## PROBLEM STATEMENT
Could you print exactly the lines from the one that contains "This screenshot has width=548, height=535." to the end of the data, both ends included, and nothing else? Skip the pictures.

(Beginning of DATA TO USE)

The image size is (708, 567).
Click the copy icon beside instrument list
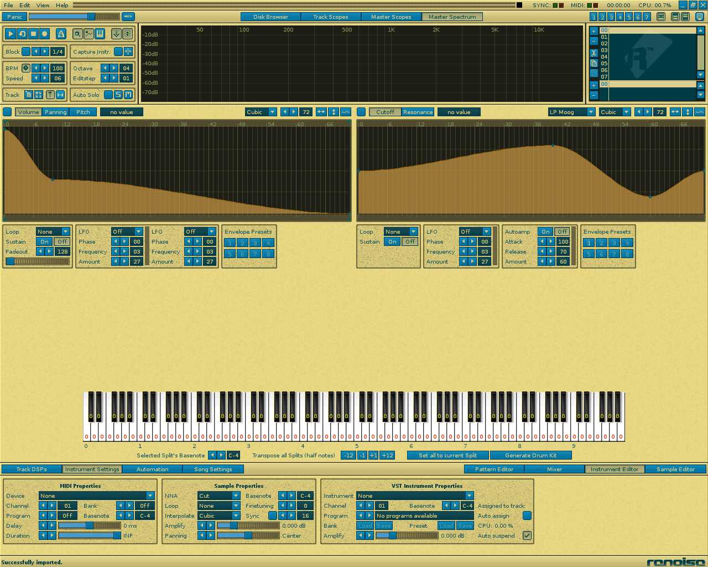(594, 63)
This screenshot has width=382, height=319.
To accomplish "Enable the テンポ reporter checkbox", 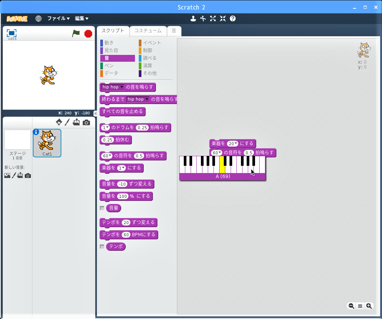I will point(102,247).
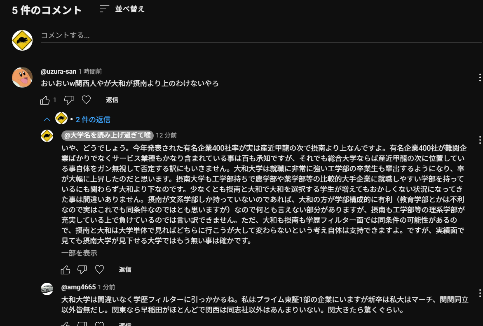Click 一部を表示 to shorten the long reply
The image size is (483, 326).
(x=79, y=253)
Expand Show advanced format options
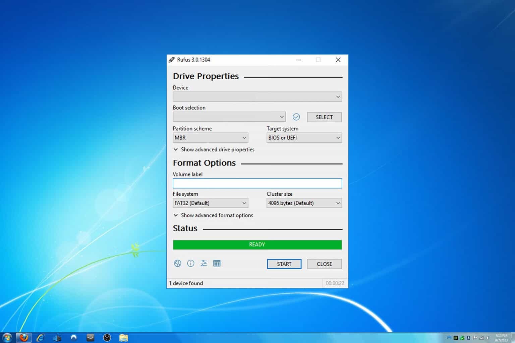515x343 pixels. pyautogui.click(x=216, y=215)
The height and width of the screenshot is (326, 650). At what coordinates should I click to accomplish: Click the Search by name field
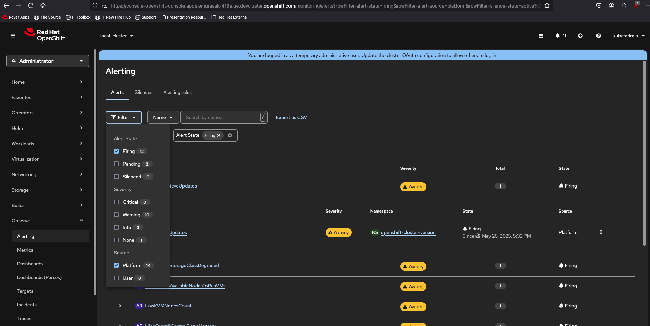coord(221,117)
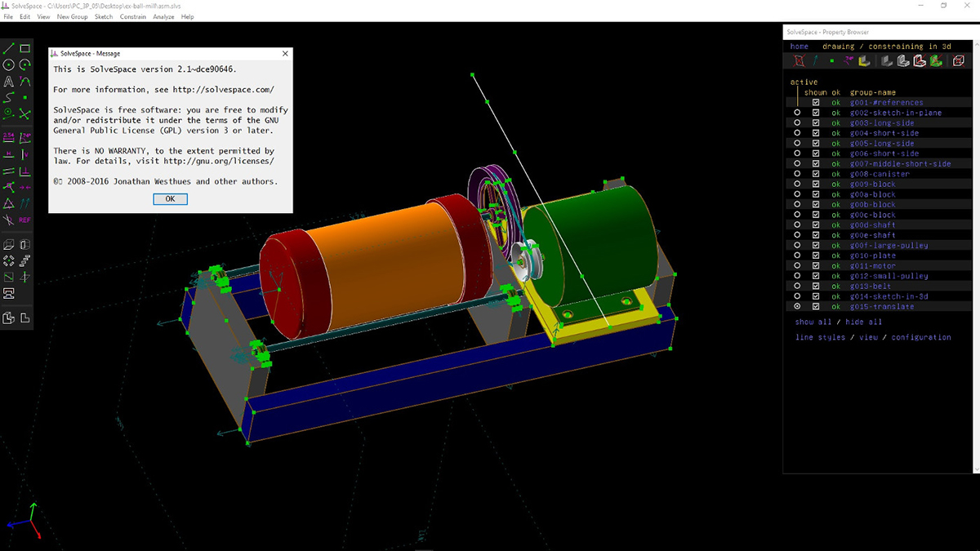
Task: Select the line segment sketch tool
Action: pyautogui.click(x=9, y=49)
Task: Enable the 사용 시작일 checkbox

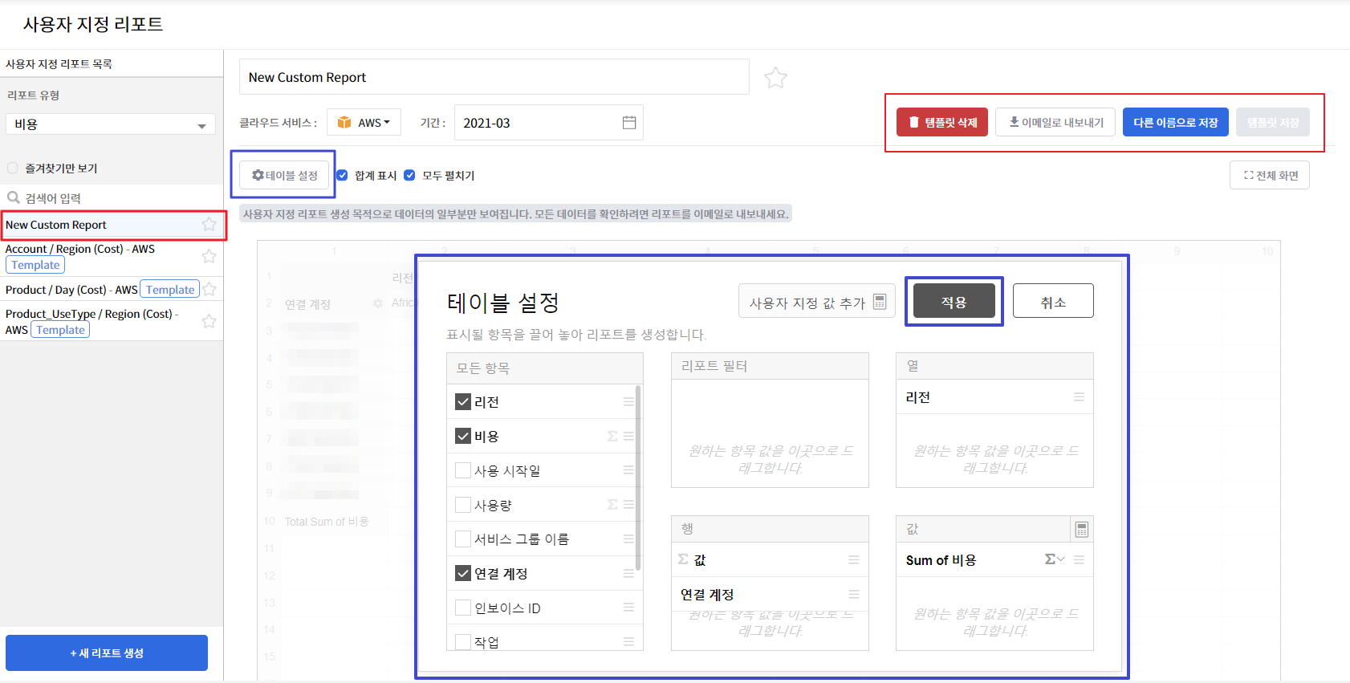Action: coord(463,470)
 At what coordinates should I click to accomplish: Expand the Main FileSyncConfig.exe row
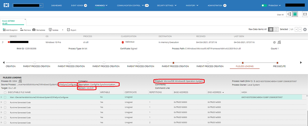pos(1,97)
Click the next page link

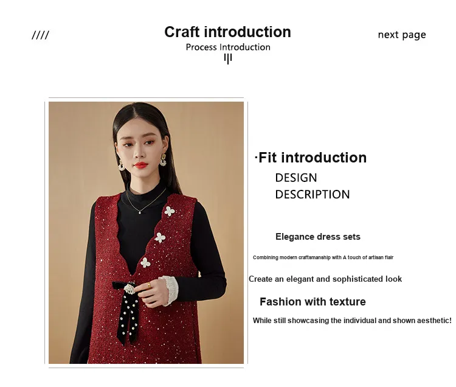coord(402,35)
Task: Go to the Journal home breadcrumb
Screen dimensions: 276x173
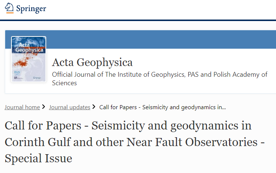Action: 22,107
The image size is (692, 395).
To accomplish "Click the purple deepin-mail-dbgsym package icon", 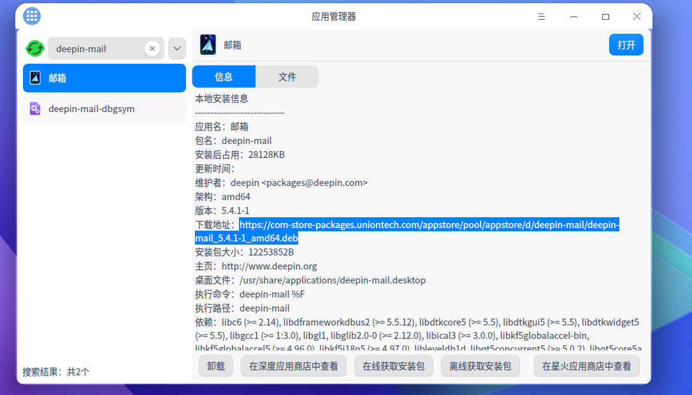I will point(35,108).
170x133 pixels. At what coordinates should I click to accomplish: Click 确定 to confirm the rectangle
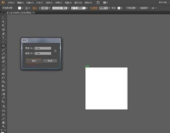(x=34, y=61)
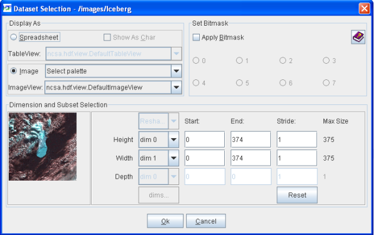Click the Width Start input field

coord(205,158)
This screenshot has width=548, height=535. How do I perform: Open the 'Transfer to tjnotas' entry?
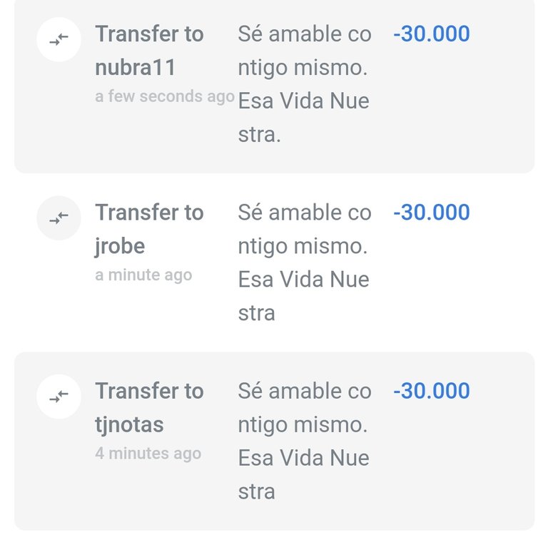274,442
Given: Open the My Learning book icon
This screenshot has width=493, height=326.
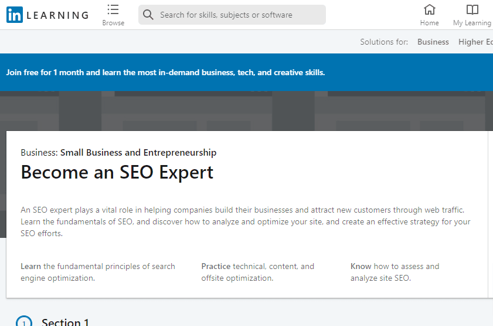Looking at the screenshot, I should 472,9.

(End of DATA TO USE)

## TASK SOLUTION
This screenshot has width=548, height=535. How do I perform: Open the 'Transfer to tjnotas' entry?
274,442
Given: Open the My Learning book icon
This screenshot has width=493, height=326.
Looking at the screenshot, I should 472,9.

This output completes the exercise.